I don't know what the answer is. I suspect it lies in a pillow I can't afford. If you know of one at a reasonable price, let me know. A few weeks ago, I found myself listening to - I think - Bob Mortimer on Desert Island Disks.  When asked what 'luxury' he would take with him to the desert island, he said it would be his pillow. Not a fat pillow, but a flattish, softish, supremely comfortable pillow. I almost contacted the programme to ask about Bob Mortimer's pillow.

Many years ago, when I was a very young woman, I visited a friend in the far south of Ireland, in West Cork. Her name was Catty - short for Catherine, like me - and she was no longer young. She lived in a little cottage in a village street. (A bit like me, now, as well.) And she put me up for the night in her own bed while she insisted on sleeping in her spare room.

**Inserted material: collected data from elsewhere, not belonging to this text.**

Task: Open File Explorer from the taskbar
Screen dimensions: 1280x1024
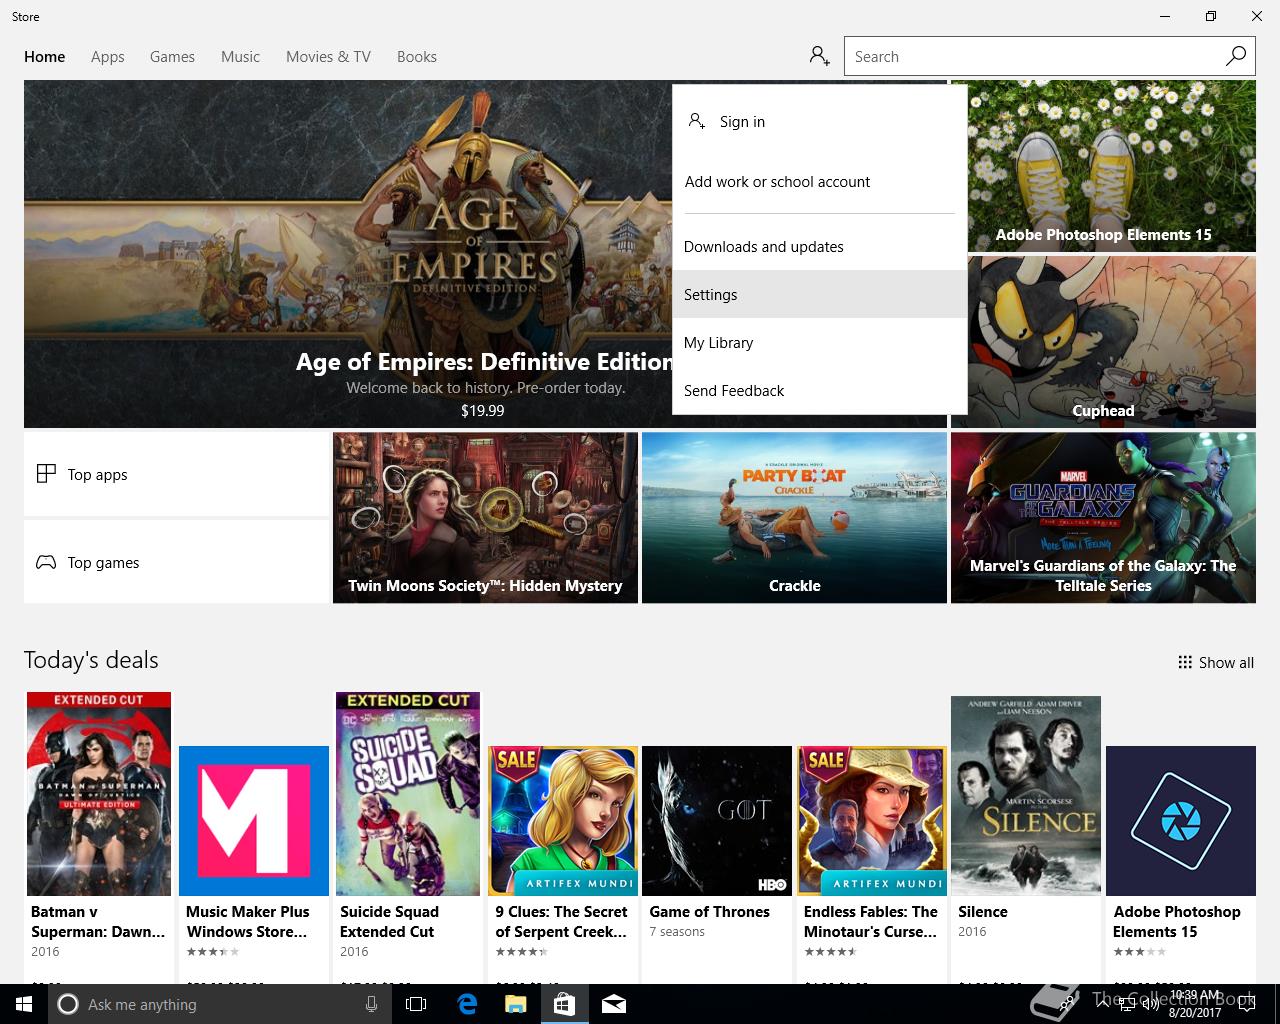Action: (x=515, y=1004)
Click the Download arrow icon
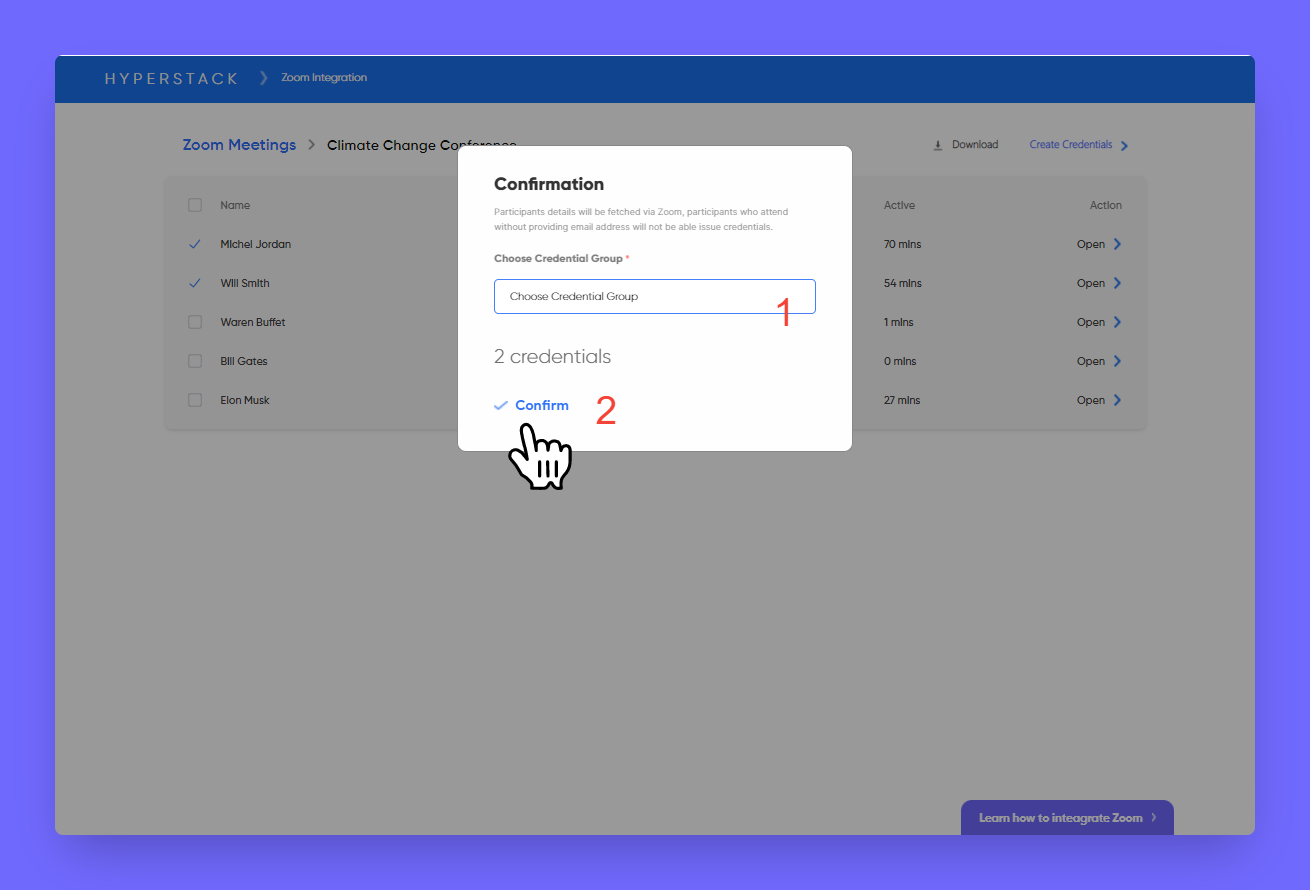This screenshot has height=890, width=1310. click(938, 145)
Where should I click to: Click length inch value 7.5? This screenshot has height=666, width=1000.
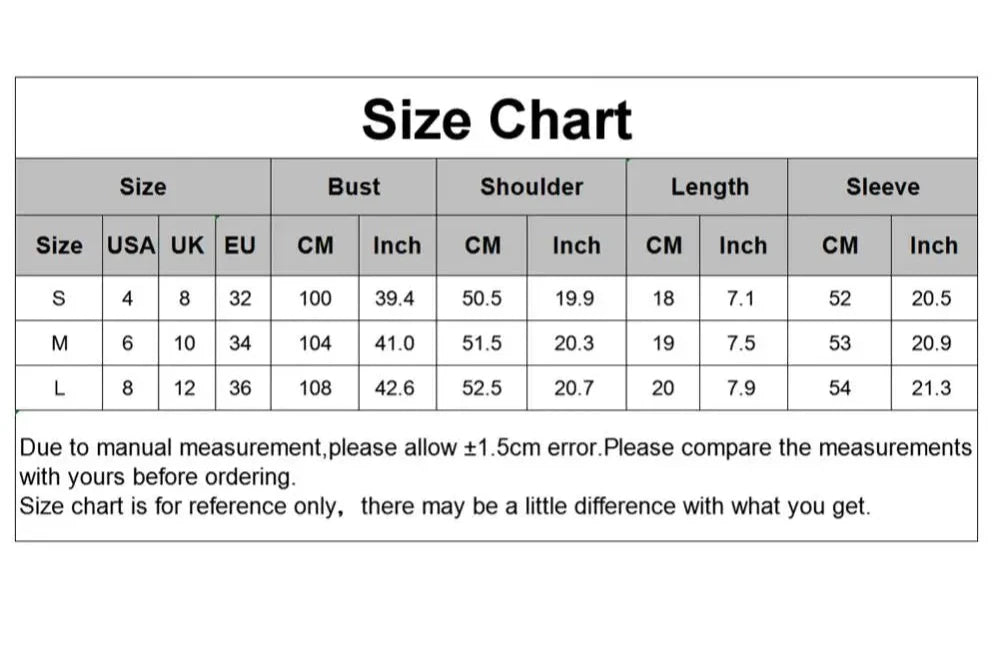[741, 343]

It was a feather bed, with feather pillows. Like something from a story. Like the Dulac illustration for the Princess and the Pea.  Normally, I'm quite allergic, but I wasn't allergic to Catty's bed at all. And, dear reader, it was the nearest thing to heaven I have ever known. It felt like sleeping on a cloud. If I'd reached out, I swear there would have been a harp next to me. But I didn't reach out. I slept like the proverbial top and had sweet dreams as well.

Nothing, since then, has ever matched Catty's feather bed. Unless you know better. In which case, do let me know in the comments.